### Task prompt
Check each line of the data below for the word "computer", then extract the ones that have it.

** Opening Provided data block **

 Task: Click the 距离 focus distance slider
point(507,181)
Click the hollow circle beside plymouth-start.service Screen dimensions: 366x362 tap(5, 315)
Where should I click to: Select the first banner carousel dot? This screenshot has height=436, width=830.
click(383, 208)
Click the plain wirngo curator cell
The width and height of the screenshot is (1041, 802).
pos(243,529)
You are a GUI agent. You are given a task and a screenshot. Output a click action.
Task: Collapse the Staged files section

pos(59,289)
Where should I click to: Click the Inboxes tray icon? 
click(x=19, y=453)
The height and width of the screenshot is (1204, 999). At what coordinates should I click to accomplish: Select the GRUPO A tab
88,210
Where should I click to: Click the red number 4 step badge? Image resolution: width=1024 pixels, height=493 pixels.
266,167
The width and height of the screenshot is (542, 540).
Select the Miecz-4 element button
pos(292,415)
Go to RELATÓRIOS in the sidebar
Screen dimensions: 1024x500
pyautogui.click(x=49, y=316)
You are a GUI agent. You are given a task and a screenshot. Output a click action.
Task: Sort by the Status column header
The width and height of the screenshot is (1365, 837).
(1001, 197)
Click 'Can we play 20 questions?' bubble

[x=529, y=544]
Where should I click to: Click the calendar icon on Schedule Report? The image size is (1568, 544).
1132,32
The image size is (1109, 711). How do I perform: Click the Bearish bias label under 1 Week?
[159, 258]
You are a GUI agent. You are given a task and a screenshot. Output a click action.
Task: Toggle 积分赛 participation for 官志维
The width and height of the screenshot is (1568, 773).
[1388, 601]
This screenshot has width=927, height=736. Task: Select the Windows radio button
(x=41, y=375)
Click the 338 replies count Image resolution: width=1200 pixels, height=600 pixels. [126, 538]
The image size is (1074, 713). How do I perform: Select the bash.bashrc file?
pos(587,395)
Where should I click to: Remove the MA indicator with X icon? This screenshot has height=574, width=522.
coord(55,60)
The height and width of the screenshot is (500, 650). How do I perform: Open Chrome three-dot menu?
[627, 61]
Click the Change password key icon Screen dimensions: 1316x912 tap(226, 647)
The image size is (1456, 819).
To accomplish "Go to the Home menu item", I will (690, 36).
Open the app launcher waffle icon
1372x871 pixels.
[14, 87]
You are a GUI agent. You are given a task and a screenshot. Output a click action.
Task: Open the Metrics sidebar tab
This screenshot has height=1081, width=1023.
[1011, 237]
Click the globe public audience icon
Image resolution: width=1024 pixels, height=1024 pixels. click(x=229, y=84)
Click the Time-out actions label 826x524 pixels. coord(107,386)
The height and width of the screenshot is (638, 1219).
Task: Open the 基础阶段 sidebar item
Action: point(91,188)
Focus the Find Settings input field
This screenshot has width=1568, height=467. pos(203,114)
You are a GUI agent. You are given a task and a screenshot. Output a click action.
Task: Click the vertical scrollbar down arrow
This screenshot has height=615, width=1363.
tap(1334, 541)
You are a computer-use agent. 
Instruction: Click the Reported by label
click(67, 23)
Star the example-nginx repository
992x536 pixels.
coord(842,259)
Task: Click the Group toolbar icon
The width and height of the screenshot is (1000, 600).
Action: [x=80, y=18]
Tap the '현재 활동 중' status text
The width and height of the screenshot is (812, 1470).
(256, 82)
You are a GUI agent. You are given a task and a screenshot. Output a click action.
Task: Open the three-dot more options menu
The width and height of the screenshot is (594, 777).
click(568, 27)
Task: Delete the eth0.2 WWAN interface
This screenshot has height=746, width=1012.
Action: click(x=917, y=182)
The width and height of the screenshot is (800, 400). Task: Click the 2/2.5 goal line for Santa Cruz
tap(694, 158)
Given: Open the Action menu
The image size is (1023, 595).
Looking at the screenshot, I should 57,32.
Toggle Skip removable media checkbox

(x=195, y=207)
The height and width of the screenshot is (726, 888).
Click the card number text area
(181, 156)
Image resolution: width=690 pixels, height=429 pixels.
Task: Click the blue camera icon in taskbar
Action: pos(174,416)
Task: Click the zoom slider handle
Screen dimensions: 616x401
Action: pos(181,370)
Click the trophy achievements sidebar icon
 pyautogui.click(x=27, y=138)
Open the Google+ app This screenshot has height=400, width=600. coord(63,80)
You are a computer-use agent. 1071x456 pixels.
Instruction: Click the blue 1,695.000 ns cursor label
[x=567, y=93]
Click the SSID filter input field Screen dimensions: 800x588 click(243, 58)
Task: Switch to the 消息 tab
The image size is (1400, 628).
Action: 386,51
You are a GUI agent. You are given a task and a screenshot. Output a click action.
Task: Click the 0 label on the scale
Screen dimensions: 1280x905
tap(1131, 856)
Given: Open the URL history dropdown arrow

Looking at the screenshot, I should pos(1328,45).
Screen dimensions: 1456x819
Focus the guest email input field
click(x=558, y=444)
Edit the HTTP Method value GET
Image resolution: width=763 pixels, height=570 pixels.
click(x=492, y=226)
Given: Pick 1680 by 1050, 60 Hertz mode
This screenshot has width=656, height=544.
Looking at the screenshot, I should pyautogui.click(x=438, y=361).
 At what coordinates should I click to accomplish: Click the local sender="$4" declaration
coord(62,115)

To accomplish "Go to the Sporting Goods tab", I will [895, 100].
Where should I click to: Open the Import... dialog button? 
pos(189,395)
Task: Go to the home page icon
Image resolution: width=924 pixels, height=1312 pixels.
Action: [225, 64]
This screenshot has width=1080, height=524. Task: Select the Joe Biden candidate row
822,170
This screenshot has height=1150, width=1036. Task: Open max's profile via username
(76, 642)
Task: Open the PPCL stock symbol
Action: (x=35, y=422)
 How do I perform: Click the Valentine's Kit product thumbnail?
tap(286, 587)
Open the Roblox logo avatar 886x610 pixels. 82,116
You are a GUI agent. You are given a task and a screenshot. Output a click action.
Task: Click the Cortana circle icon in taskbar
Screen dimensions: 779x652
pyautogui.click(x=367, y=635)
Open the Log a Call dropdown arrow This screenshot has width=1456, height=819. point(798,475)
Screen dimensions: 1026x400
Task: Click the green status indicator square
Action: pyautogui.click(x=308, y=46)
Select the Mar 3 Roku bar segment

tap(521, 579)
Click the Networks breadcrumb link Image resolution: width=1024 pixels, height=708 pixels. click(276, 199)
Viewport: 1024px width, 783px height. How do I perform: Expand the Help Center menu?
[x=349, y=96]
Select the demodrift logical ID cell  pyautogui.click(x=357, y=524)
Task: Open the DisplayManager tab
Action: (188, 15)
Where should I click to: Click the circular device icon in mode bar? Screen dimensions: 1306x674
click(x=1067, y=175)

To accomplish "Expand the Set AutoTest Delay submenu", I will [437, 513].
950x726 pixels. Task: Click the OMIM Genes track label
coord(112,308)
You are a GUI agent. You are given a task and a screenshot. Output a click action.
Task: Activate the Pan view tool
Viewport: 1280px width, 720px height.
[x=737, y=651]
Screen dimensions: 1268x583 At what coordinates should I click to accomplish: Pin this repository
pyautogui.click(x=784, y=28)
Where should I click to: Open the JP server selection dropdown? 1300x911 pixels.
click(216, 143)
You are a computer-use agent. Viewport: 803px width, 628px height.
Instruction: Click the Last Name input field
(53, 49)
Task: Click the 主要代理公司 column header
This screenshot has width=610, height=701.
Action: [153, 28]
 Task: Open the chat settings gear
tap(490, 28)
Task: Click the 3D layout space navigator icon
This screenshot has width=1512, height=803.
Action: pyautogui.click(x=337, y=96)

** Closing Provided data block **

### Your solution
You are a computer-use agent. 
You are a computer-use agent. 1071x456 pixels.
You are a computer-use agent. Viewport: 803px width, 628px height.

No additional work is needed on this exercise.